No quiera Dios que mi nombre ni la sangre de donde vengo entren a parte, para provocar tamañas desdichas sobre nuestros antiguos vasallos, y menos para arrebatarles la mísera fortuna que les resta, dándoles, en cambio, la servidumbre y la muerte. Si alguna esperanza pueden tener las que nuestro tío ha podido inspirar sobre mi posesión, fuerza será que abandonen vuelos tan locos y osadías tan temerosas, por lo mismo que son tan atrevidas. No alhambras, no coronas quiero, no ansío ni por esclavos ni por tesoros, no anhelo por las fiestas ni por las zambras; quietud quiero, mi hogar me basta, los bienes de mis padres me sobran en parte; y puesto que mi dicha me ha dado una en una región santa, en ella quiero morir a trueque de los mayores bienes, ya que bienes queréis llamar a los que, si se consiguen, han de comprarse en tantos duelos, fuerzas, lágrimas, hogueras y muertes. No, primo, si os pude considerar árabe lejos de mis ojos, abanderizando el África, confiándoos en la fe berberisca, y combatiendo inútilmente en la Goleta y Túnez estos mismos castellanos que queréis vencer en nuestro país, nunca presumí, que en ánimo morisco, quien nació ya cristiano, viniese a ofrecer su amor a quien no quisiera ver un príncipe en un amante, sino sólo un caballero.

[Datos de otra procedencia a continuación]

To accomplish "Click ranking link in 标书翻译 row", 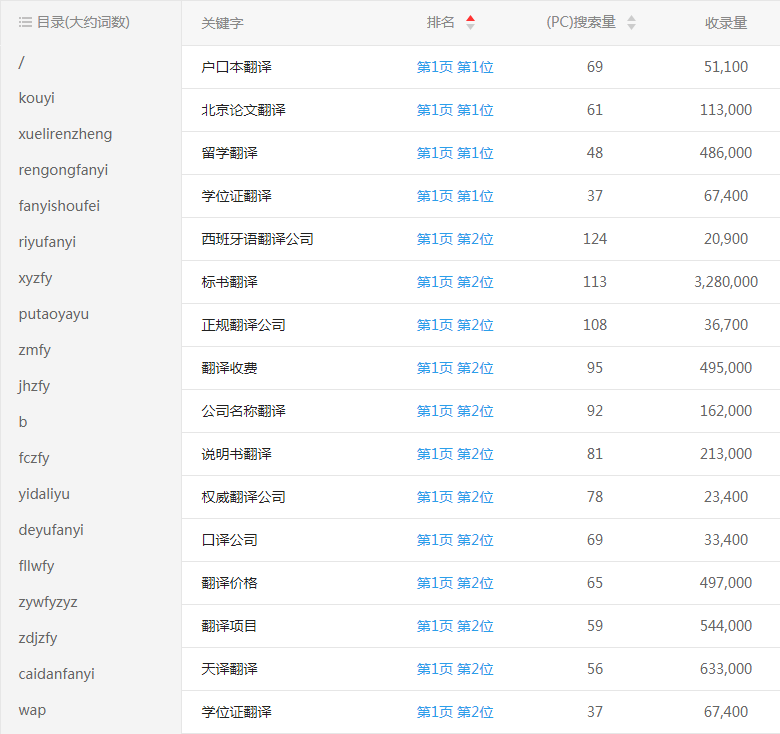I will point(455,282).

-No más, Zaida -le interrumpió el mancebo-, tu palabra última revela cuánto pasa en tu corazón. Esa fe de que tanto blasonas acaso se sostiene más en ti con la memoria de un caballero, que no con las pláticas de las misiones; más con el recreo de los papeles y endechas, que con la lectura de catecismos; pero no cuentes con burlar a nuestro tío, ni burlar las esperanzas mías. ¡Vive Dios!...

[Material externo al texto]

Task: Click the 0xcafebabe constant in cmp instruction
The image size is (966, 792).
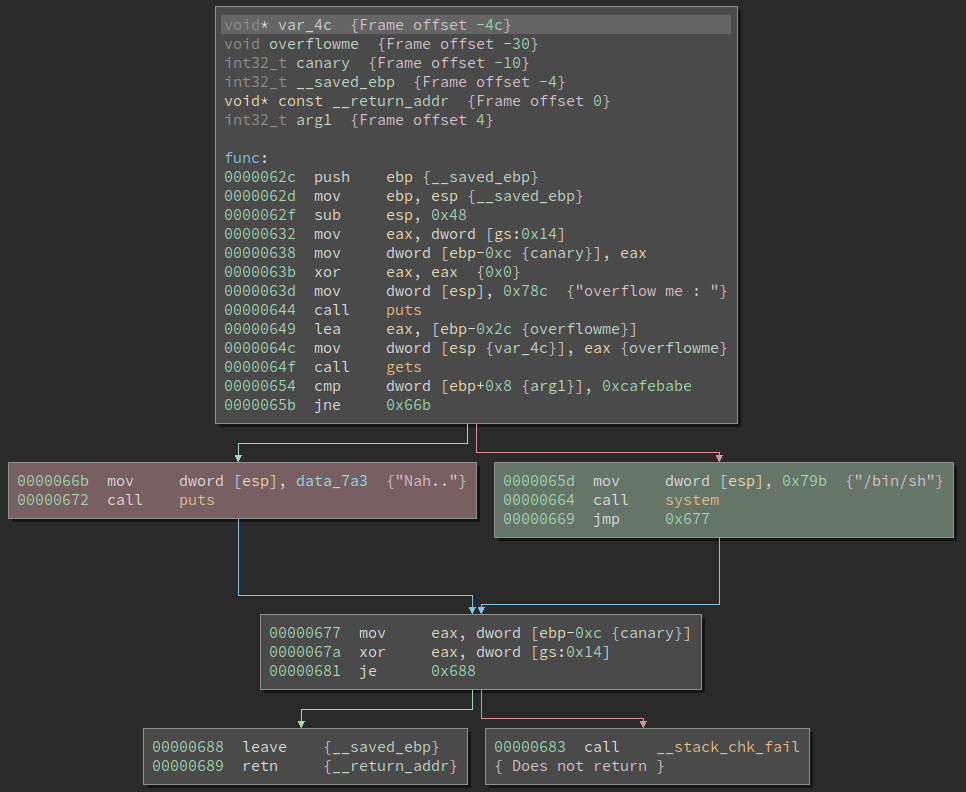Action: (x=646, y=386)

Algo más de colérico hubiera dicho el moro, a no haber llegado el viejo Gerif, quien, apoyándose en aquellos dos reales vástagos de su familia, los hizo andar hacia la aldea, él pensando en las grandezas pasadas de su estirpe, el mancebo en su engrandecimiento futuro, y María, en el bien pasado, las angustias presentes y en lo incierto del porvenir.